Existem exercícios específicos para quase todas as partes do corpo. Com o bumbum não seria diferente. Há inúmeras modalidades que prometem deixar a região no lugar. O iron glúteos é uma delas, explica a personal trainer Tamara da Silva Matos. “Nela, o aluno terá o fortalecimento dos músculos de acordo com as variedades de exercícios realizados, incluindo os pesos e barras”, explica. Por ser aeróbica, a atividade ainda promove uma melhora do sistema cardiorrespiratório.
Tamara ressalta a importância de começar a aula fazendo um aquecimento para a musculatura com agachamentos e avanços. Um dos exercício mais usados nas aulas de ion glúteos é na posição de quatro apoios, com cotovelos e joelhos no chão —– mantém-se uma perna estendida e a outra é elevada até a altura do quadril. Depois é só alternar, realizando três ou quatro séries de 10 a 12 repetições.

Outra atividade indicada pela personal é deitar no chão com a barriga voltada para cima, com as pernas afastadas, e fazer a elevação do quadril até a coluna ficar reta. Pode-se fazer o uso de caneleiras ou anilhas no abdômen para forçar um pouco, não esquecendo de manter o glúteo contraído. Deve-se fazer quatro séries de doze repetições ou sustentar a posição durante um minuto. “O resultado desse treino é um bumbum durinho e turbinado”, garante.

A alimentação também faz parte da busca por um belo resultado. É bom evitar carboidratos e açúcares, já que as mulheres têm uma tendência maior ao acúmulo de gordura na região do quadril. Além disso, nadar, correr, pedalar e subir escadas é de grande valia. “A musculação e a ginástica localizada também devem estar incluídas na lista de atividades para um bumbum durinho”, afirma Tamara.

O professor de ginástica localizada Gustavo Guedes Rocha indica, para trabalhar os glúteos, a extensão do quadril com caneleiras. Usando o acessório preso às pernas, em posição de quatro apoios, a pessoa deve fazer uma extensão do quadril, ou seja, dar um “chute” para cima. “Sem duvida, esse é um dos exercícios mais usados para trabalhar o bumbum isoladamente, e não como as atividades multiarticulares, que exercitam outros grupos musculares da perna”, recomenda.
O pilates é uma ótima pedida, aponta a fisioterapeuta Renata Nunes. Ela indica o exercício de ponte, com os pés apoiados na barra do aparelho reformer. Essa é uma forma de trabalhar a parte posterior da coxa e dos glúteos. Associada à respiração e à contração de abdômen, a atividade torna-se ainda mais eficaz. A superfície instável é um desafio para o aluno, que aciona tanto fibras musculares profundas como superficiais.
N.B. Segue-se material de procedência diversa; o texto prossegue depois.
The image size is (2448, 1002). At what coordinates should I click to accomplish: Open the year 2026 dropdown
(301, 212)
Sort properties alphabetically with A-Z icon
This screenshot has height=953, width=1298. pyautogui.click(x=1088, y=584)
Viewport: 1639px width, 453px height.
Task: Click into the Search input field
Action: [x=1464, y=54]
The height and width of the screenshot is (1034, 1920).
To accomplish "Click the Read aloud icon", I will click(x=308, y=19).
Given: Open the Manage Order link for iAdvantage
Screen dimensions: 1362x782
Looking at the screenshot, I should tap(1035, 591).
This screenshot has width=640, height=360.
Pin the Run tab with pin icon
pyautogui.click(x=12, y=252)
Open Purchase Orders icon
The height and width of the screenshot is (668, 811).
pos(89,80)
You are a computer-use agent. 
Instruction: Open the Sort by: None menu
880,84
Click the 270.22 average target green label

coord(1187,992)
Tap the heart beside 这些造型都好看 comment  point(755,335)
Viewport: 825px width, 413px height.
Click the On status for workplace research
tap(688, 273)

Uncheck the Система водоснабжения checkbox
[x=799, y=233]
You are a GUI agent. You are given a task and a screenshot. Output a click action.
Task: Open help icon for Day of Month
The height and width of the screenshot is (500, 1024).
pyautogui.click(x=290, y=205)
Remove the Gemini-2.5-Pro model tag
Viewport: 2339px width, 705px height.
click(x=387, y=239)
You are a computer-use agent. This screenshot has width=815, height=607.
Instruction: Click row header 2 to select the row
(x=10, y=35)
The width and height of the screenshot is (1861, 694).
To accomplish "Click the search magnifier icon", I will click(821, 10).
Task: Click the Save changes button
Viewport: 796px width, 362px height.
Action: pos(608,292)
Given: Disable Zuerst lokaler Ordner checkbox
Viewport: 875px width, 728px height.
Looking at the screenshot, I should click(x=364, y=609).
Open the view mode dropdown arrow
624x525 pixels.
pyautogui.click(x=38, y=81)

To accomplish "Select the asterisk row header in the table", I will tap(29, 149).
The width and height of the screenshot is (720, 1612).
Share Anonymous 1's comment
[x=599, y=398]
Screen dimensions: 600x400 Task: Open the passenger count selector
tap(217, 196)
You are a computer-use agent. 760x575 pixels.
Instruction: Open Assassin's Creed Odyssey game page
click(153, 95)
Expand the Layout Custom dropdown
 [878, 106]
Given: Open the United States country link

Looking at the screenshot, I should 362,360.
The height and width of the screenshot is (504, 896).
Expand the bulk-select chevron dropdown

Renata conta que esse exercício é feito com a barriga voltada para cima e o aluno coloca os dois pés na barra de apoio, deixa os braços paralelos ao corpo e segura uma bola (over ball) entre os joelhos. Inspira-se profundamente e, na expiração, o tronco é elevado, sem movimentar o carrinho, apertando a bola ao mesmo tempo. O glúteo e o abdômen devem estar contraídos. Em seguida, deve-se retirar a bola e um dos pés de apoio. Repete-se de 10 a 15 vezes. Renata afirma que o  resultado vem a partir de um mês, se o treino for feito uma ou duas vezes na semana.

Para fazer em casa
O personal trainer Gustavo Guedes Rocha indica, para ser feito em casa, um exercício muito simples. Sentar e levantar da cadeira, fazendo 12 a 20 repetições com duas a três séries. Outro, igualmente fácil, é o chamado “avanço”. Nele, a pessoa posiciona as pernas uma à frente da outra, como se estivesse dando uma passada, com os pés na largura dos ombros. Com isso, tenta-se atingir o joelho de trás no chão. Uma forma de dificultar esse exercício é colocar o pé da frente sobre algum degrau. A atividade também pode ser feita em séries, só que com menos repetições. São duas ou três séries, com 10 a 15 repetições.